3) Use these property requirements to produce a list of candidate materials, note which ones fall into the different categories mentioned above, ie which have the lowest cost and are most readily available and which candidates are more expenvie or difficult to get. You can then read-up on the most promising candidates to prove their suitability or eliminate them. The aim is to try to reduce the vast range of possibilities to a few candidate materials that you can actually get your head around and to pick a plastic that does the job and is as low a cost as possible .

 

 

Cost & Availability

 

Both B&B and Strong categorise thermoplastic polymers into two broad groups - general purpose or "Commodity" plastics and "Engineering" plastics.
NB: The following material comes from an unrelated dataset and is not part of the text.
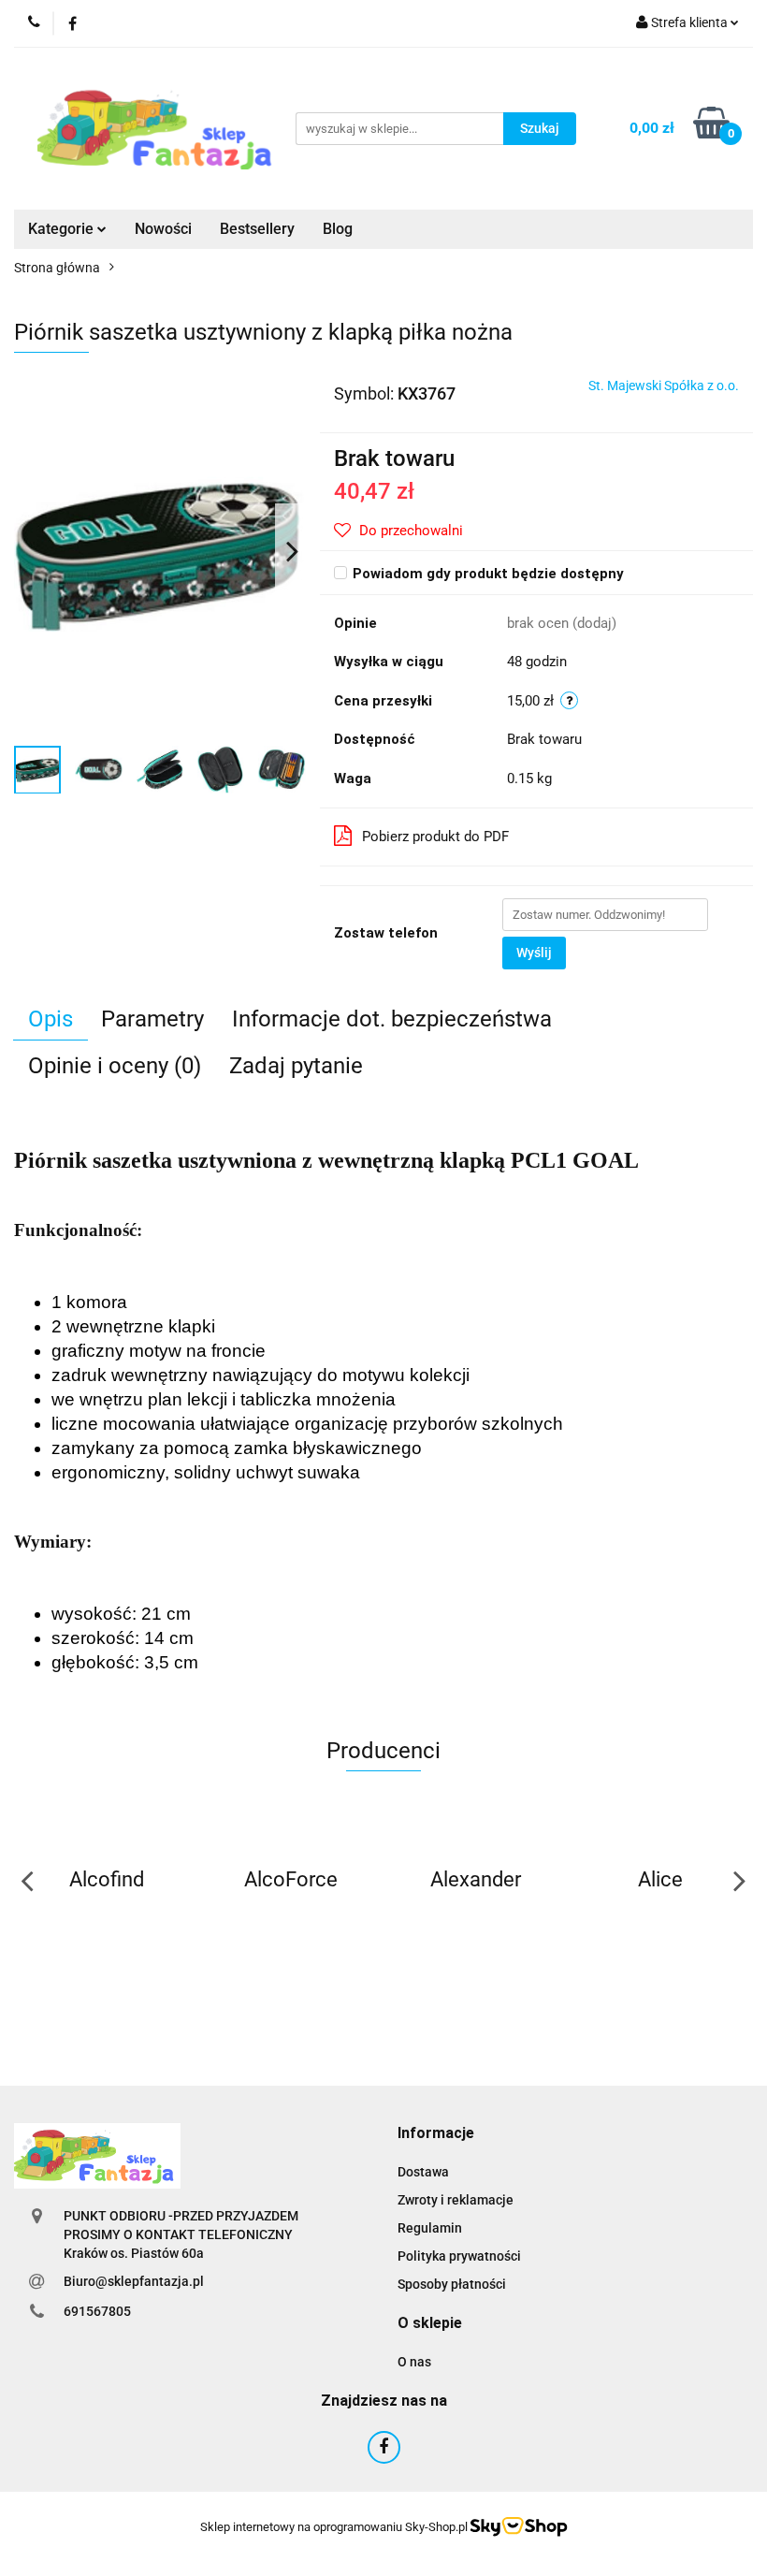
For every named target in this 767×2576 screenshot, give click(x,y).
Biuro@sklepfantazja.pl (134, 2281)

Strong uses a further subdivision to differentiate High Performance plastics which is useful.

 

Commodity / General Purpose Plastics

 

PE Polyethylene (of various weights)

PP Polypropylene

PVC Polyvinyl Chloride (Rigidised form mainly)

PS Polystyrene

ABS Acrylonitrile Butadiene Styrene

 

B&B also includes Acrylic (PMMA) and Perspex in this category. PE is listed by B&B but it doesn't feature much in technical use discussions.

 

Engineering Plastics

 

PA Polyamides (Nylons)

(Related are Aromatic Polyamides eg Kevlar & Nomex)

POM Polyoxymethylenes (Poly Acetals eg Delrin)

 

PET Polyethylene Terephthalate (Polyesters)

Polysulphone, Acetal & ABS Parts

PSO, POM & ABS Parts

PBT PolyButylene        "

 

PC Polycarbonate

PTFE Poly Tetra Fluro Ethylene

 

And High-Performance

 

PPO Polyphenylene Oxide (Polyphenylenes)

PPS Polyphenylene Sulphide

 

PEEK Polyetherether Ketone

 

PSO Polysuphones

PES Polyether Sulphone

 

PI Polyimide

PAI Polamide-imide

 

There are others, and many grades within. But these are the principal polymers mentioned in the references. B&B figure 19-5 shows DEC 2000 unit volume costs for several plastics. There is some overlap between categories but generally the Commodity plastics are cheaper than the Engineering plastics which are cheaper than the High Performance plastics.

 

In general mechanical properties, dimensional stability, high temperature use etc improve as you move up through the categories. This isn't entirely consistent however and better properties can be accompanied by manufacturing difficulties in addition to higher cost.